Wendy encourages students who are attending O-Week events at which KYSNZ is not at, to access the public clinics that KYSNZ may be putting on, or buy their own reagent tests from the Hempstore or Cosmic. She does however caution that reagent tests can only detect one thing and the colour change can mask more subtle changes that will show if another substance is present. KYSNZ advises still approaching the substance with caution after the reagent test. She finishes on this: “we encourage universities and student associations to work together to come up with solutions for drug checking, and we would like to extend an offer to facilitate and work with universities to provide this service for themselves, reducing reliance on KnowYourStuffNZ. We are a small, unfunded, grassroots organisation and simply cannot meet a skyrocketing demand - universities are in an ideal position to meet their own needs.”
I’m very curious to see what the future of harm reduction will look like in New Zealand, and what institutions and groups will decide to become a part of the change.

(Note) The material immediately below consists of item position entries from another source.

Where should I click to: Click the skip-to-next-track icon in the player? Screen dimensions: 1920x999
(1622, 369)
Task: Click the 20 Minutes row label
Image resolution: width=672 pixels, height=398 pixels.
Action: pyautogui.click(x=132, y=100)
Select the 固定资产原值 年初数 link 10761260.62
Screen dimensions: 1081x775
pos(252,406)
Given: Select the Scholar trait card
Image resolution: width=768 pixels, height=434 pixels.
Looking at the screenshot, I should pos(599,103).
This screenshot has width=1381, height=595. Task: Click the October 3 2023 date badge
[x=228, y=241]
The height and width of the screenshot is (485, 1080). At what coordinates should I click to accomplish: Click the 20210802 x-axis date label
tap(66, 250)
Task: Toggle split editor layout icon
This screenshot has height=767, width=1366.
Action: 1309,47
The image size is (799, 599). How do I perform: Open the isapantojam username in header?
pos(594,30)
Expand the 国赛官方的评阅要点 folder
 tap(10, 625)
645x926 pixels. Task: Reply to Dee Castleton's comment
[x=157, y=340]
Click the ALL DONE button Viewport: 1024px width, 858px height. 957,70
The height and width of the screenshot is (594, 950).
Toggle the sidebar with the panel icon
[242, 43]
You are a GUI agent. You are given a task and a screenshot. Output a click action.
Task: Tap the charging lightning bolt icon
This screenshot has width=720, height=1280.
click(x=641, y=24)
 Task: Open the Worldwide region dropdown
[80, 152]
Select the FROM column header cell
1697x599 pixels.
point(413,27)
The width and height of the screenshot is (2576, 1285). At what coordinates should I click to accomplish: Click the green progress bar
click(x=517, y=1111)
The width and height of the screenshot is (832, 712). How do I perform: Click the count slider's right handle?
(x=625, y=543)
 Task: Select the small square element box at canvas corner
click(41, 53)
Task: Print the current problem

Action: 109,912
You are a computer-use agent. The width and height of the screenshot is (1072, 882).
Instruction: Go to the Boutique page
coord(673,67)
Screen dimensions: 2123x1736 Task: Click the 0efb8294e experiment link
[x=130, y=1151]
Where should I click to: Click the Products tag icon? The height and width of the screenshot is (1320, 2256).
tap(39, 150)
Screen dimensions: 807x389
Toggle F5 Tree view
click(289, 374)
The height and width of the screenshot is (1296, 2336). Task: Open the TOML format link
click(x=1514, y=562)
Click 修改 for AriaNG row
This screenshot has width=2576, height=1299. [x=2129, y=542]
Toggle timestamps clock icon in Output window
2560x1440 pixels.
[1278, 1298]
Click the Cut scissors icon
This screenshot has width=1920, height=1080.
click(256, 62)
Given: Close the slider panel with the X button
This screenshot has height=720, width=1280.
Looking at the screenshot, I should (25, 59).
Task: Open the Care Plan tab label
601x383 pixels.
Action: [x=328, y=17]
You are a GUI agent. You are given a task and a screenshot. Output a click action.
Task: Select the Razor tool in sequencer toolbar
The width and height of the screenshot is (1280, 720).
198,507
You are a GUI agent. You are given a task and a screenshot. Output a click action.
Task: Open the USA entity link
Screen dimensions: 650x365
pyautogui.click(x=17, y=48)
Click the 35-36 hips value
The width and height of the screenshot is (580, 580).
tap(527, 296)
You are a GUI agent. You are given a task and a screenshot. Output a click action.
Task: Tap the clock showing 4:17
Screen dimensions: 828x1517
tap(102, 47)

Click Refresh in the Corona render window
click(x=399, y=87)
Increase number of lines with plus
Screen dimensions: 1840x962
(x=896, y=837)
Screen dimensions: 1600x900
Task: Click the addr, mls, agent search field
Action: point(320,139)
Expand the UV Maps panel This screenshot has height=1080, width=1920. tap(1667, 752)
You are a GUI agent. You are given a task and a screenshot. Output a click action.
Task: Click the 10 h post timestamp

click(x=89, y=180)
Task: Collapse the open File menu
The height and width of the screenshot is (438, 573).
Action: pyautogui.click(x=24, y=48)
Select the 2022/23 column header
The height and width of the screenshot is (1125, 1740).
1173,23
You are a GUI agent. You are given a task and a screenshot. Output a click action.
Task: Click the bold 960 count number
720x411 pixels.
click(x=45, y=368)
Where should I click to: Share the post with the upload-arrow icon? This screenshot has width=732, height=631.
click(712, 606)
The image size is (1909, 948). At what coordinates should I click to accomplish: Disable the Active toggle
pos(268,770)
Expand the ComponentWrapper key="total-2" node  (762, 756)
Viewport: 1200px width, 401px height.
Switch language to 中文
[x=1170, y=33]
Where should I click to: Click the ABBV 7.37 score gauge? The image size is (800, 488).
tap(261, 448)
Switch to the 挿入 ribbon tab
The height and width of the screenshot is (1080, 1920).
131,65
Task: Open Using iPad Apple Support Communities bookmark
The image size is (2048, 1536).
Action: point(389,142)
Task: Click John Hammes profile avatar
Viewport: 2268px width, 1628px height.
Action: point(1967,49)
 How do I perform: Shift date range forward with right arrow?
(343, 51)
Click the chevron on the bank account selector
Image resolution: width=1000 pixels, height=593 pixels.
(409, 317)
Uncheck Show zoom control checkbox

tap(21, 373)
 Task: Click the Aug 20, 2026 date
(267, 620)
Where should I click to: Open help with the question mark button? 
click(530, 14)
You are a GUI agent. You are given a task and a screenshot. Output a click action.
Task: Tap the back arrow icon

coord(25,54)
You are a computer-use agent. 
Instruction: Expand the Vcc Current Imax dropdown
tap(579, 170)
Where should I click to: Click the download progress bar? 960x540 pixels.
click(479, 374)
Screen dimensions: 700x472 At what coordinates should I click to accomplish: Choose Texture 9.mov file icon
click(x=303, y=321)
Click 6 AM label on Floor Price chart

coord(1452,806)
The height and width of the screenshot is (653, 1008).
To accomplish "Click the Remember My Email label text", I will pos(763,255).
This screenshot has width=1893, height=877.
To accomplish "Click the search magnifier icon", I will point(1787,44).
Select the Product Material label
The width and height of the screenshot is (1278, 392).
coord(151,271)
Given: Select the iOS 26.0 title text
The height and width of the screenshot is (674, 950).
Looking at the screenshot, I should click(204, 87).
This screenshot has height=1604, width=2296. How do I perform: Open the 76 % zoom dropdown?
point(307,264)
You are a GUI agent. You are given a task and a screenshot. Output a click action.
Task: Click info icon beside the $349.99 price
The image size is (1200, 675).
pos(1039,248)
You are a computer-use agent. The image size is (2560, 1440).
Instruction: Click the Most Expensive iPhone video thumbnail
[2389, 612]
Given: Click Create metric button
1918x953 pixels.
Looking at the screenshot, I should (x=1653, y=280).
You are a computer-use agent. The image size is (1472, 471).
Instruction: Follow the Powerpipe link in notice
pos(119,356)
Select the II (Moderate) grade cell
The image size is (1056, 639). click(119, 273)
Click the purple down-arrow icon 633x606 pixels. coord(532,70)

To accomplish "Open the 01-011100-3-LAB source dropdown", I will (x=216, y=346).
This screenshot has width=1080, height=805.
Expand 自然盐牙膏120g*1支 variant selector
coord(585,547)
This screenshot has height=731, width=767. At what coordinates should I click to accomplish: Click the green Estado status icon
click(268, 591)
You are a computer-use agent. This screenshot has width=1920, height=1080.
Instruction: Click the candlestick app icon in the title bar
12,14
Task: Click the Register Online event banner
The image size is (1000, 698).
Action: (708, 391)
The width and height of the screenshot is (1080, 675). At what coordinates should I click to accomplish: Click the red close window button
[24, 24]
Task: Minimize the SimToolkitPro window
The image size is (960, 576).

Gabor Maté, a leader in social change when it comes to drugs has stated “The War on Drugs is doomed to fail because neither the methods of war nor the war metaphor itself are appropriate to a complex social problem that calls for compassion, self-searching insight, and factually researched scientific understanding.” Choosing to turn a blind eye to our reality is only creating a bigger problem.
It appeared that there had been no moves made to even do the bare minimum of inquiry into what harm reduction measures could be in place at O-Week.
*Prior to publishing Simon Bell, AUTSA's General Manager, would like to add a right of reply as follows: I would like to reassure AUT students, that AUTSA have always considered the AUTSA O-Week Events of low risk as regard drug use and harm, with no reportable incidents in the 3 years I have been at AUT.
Editor's Note: Since the writing of this piece, KnowYourStuffNZ has reported around 40% of MDMA tested at O-Week events already underway contained harmful synthetic cathinone. This is more than double of what was recorded at last year's events.